This lead to activists creating the hashtag #BringBackOurGirls - which many think echoes a statement on the abducted girls made by Nobel Laureate Wole Soyinka after the news of the kidnap aired – with the intention of getting the girls home.
Then, and sadly, a campaign seeking to sell the candidature of the Nigerian president under whose watch the girls, who are still missing, were kidnapped ripped off the advocacy hashtag with their own #BringBackGoodluck2015.
Bringbackgoodluck
The new hashtag was considered insensitive and an example of the hallmark of the acute disconnect from reality that many Nigerians accuse some supporters of President Goodluck Ebele Jonathan of wearing like a garment. But initial domestic social media fury about the hash tag #BringBackJonathan2015 was not enough to get those responsible to pull the campaign.
Some are of the opinion that it probably took an article on Washington Post to get the President to do the right thing.

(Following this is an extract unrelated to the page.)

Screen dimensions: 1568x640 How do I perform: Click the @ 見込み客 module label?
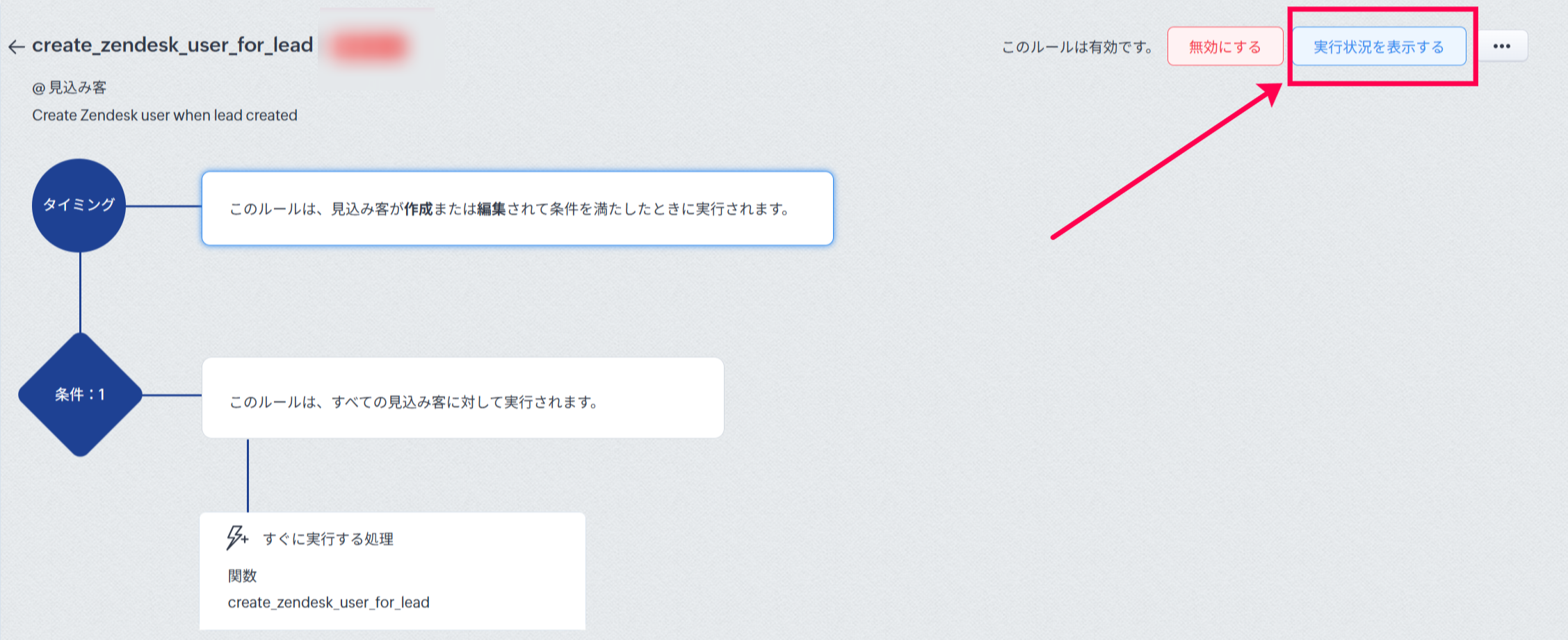pos(70,88)
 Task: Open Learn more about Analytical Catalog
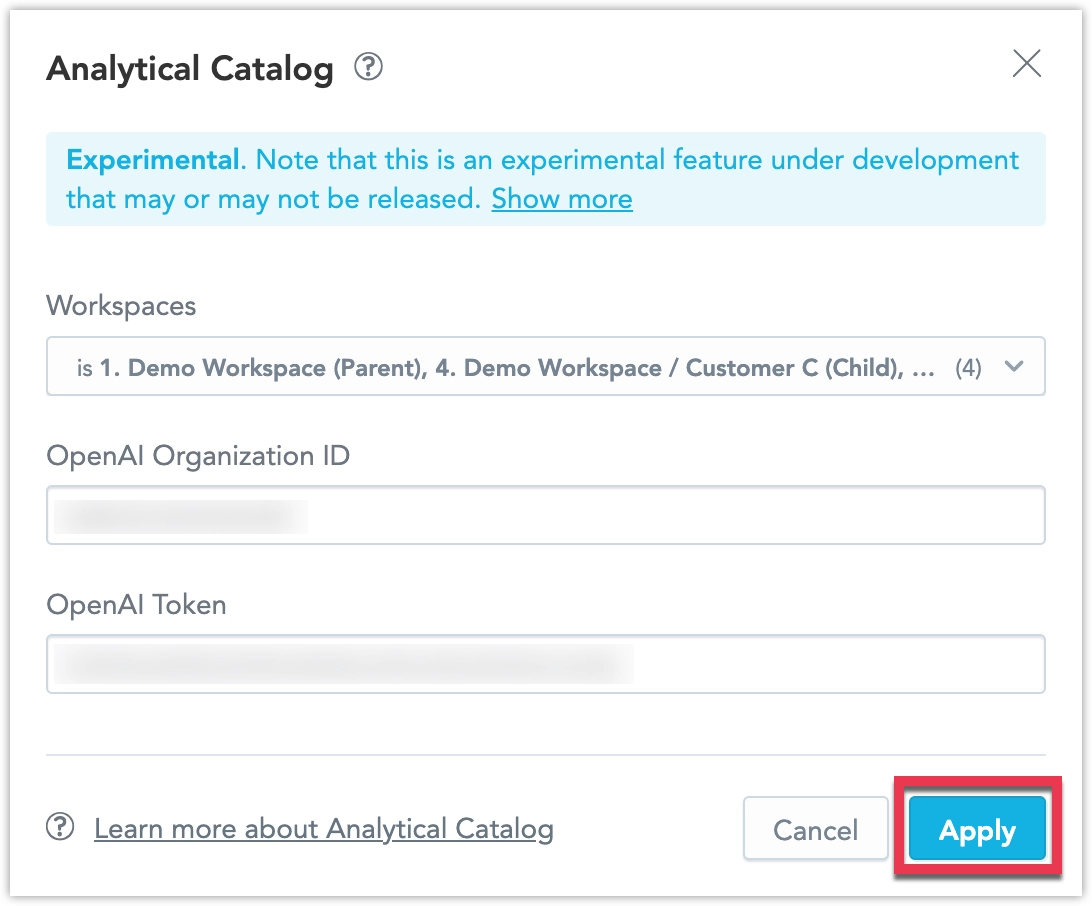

As it stands, many people are happy with the announcement by Reuben Abati, the President’s Special Adviser on Media and Publicity, that the president has ordered the banners bearing the hashtag removed from the streets. But it’s sad that it took a negative report in Washington Post to get what any sensitive person would have seen from the start: that the hash tag reads like an insult to not just those campaigning for the missing girls, but all the girls and their grieving families.